Can ATILLA (b. 1969)
Symphony No. 2 ‘Gallipoli – The 57th Regiment’ (2014)
Angela Ahiskal (soprano)
Onur Şenler (cello)
Bilkent Symphony Orchestra/Burak Tüzün
Texts included
rec. Bilkent Concert Hall, Ankara, Turkey, 27-29 April, 2015
NAXOS 8.579009 [54:45]

I came across this by accident. It was Can Atilla’s names that attracted me: Can Grande was the recipient of Dante’s letter of explanation on how to read his Paradiso and Atilla was, differently spelled – well, Attila, in real life and in Norse saga and the Middle High German Nibelungenlied. I don’t believe that the historical figure had any musical proclivities, though in the Poetic Edda Atlamál Gunnar dies at the hands of Atli (Attila) in a snake pit playing a harp with his toes!

The composer is, in fact, well known in his native Turkey for his film and television music, though this typically enterprising release, the world première recording of his Second Symphony, seems to be the only one available in the UK. Having composed the music for the film Gallipoli 1915 in 2012, he turned his attention to the soldiers of the 57th Turkish regiment, all of whom perished in one of the worst battles of World War I, but also in commemoration of Australian and New Zealand (ANZAC) troops who died on the other side.

The first two movements constitute a kind of sinfonia concertante with a prominent cello part. After a grandiose opening representing fate – shades of Beethoven and Tchaikovsky but in no way derivative – the tone is predominantly elegiac. Those averse to much contemporary classical and jazz music will be very pleasantly surprised to find nothing here to offend their sensibility. It’s almost as if Elgar had composed a fourth symphony, with a cello part as elegiac as anything in his Cello Concerto but with none of the angular and despairing aspects of that work.

I’m not aware of having heard cellist Onur Şenler before; though the notes refer to his ‘flourishing career’, I believe this is his first recording and I’d like to hear more, perhaps the Dvořák concerto, which appears to be part of his repertoire.

American soprano Angela Ahiskal comes into play in the third movement and finale. Again this seems to be her sole outing on record and I’d like to hear more of her too: in the poem Within my heart I hear the cry she makes me think of some of the best interpreters of Samuel Barber’s Knoxville – another work with 1915 as its referent, though Knoxville in that year before the USA entered the war was a very different place from Gallipoli.

Those two final movements in some ways mirror the first two, with loss the predominant mood in the third and reconciliation after battle that of the finale.
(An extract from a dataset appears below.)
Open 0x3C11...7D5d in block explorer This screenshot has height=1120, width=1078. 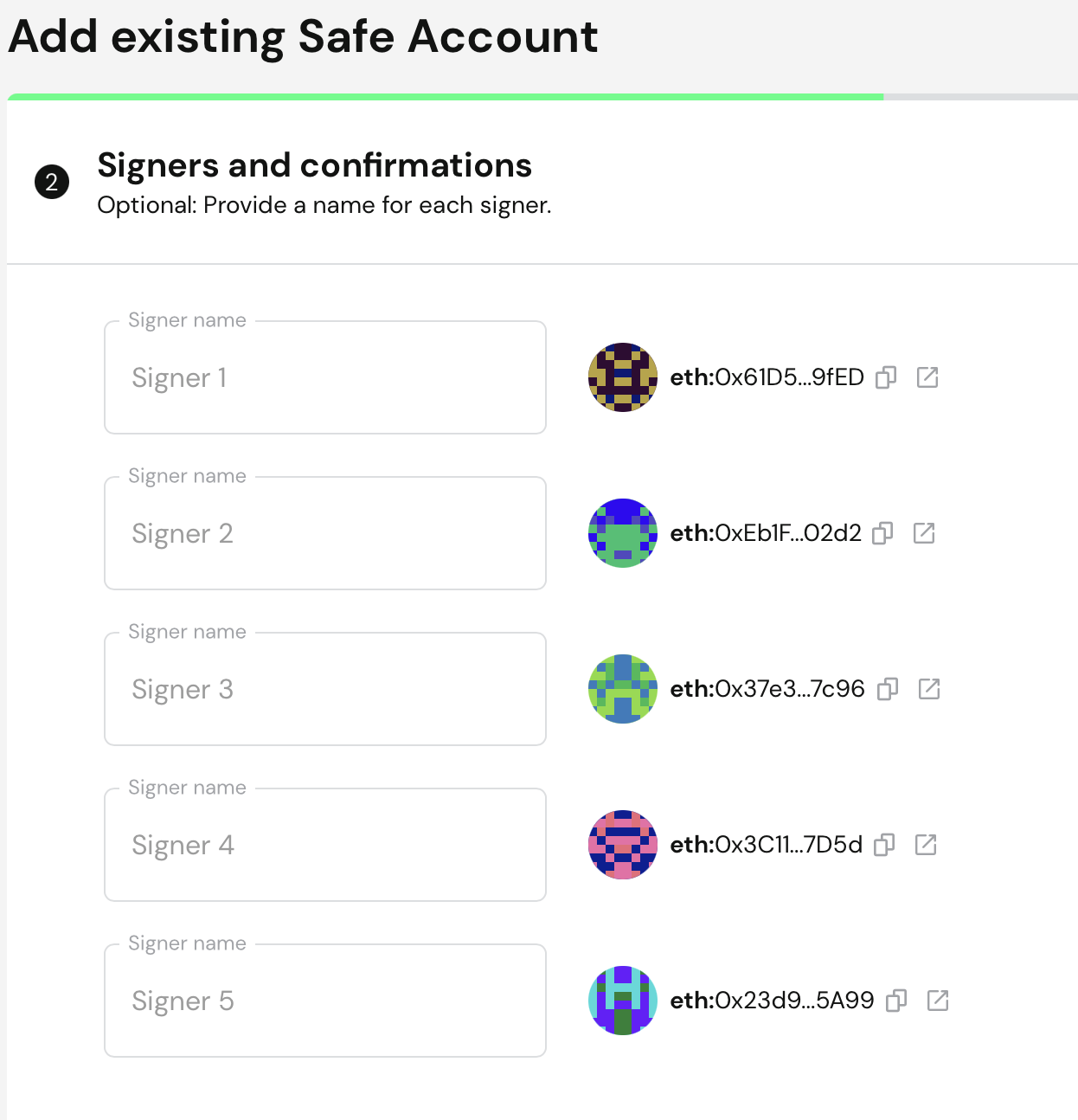(926, 845)
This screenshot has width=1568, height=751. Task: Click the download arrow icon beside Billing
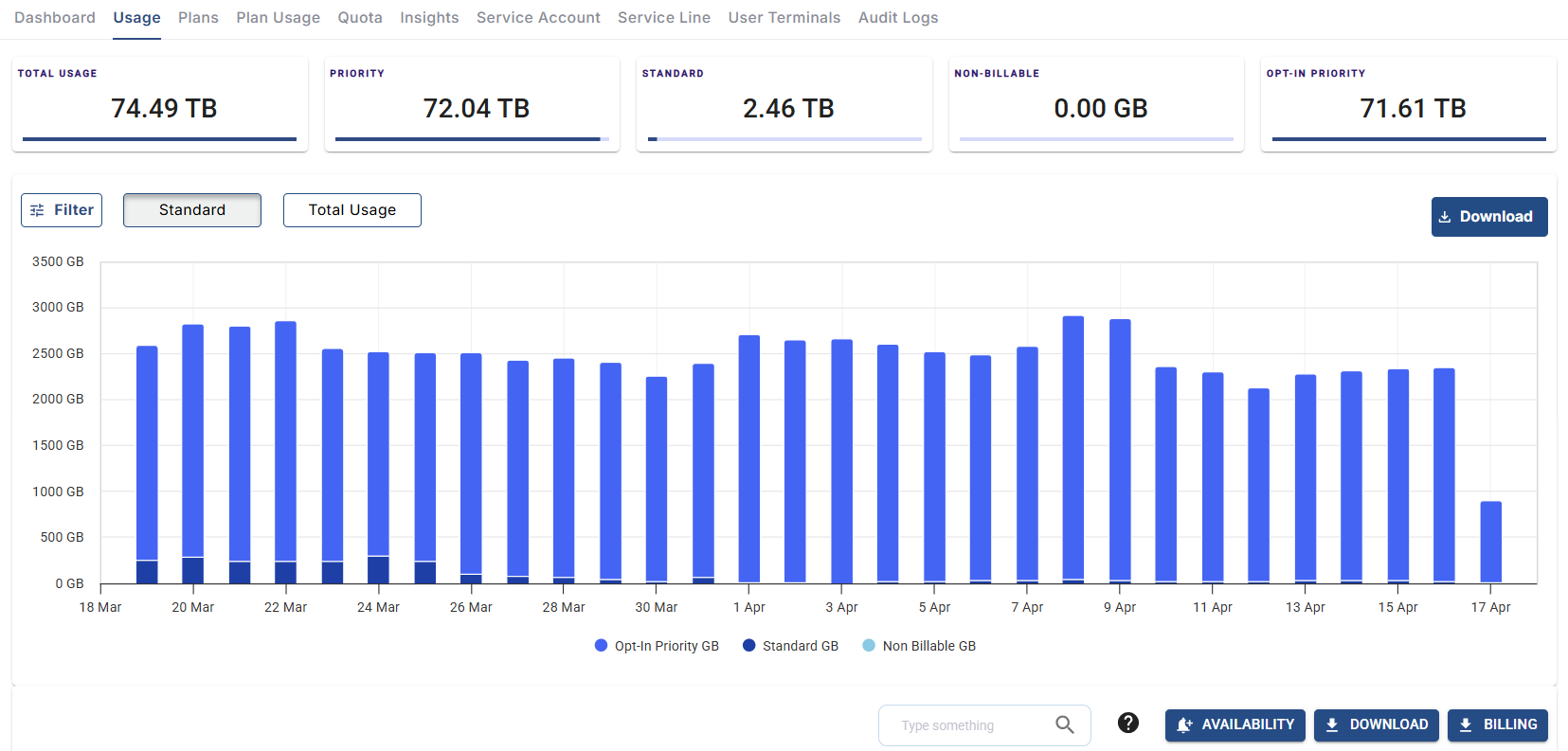coord(1466,724)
Once again if presented with either of these movements sight unseen and asked to name the composer I might well have named Elgar, thinking the third movement perhaps one of his WWI laments for Belgium or Poland. There’s a hint of the close of Wagner’s Götterdämmerung, too, in the finale before that evocation of Samuel Barber. These are all to do, however, with capturing the right mood and in no way to be taken even remotely as plagiarism.

As this is the first recording and there is unlikely to be a successor, at least for some time, I take the authority of the performance on trust. The Bilkent Symphony Orchestra has made several fine recordings, mainly with Idil Biret as soloist and they come over well on this recording.

Conductor Burak Tüzün, like the soloists, seems to be a neophyte in the UK recording catalogue, though the booklet lists several concert recordings which he has made with the Haceteppe Orchestra, one of which, containing music by Ílhan Baran (Modal Variations) and Ateş Pars (Symphony No.9) on A.K.Müzik can be streamed or downloaded from Qobuz. He also conducts on part of the 15-CD Idil Biret 20 th Century Piano Edition (8.501504, available for around £42 or available to be streamed by subscribers to Naxos Music Library).

The booklet itself is very informative. It seems to exist in two versions, one of which contains some German verses and their English translation which are not sung. Both do include the words which are sung.

With recording in Naxos’s best tradition, this is a thoroughly enjoyable release, not just a mere curiosity but a real discovery persuasively presented. I look forward to hearing more from all concerned.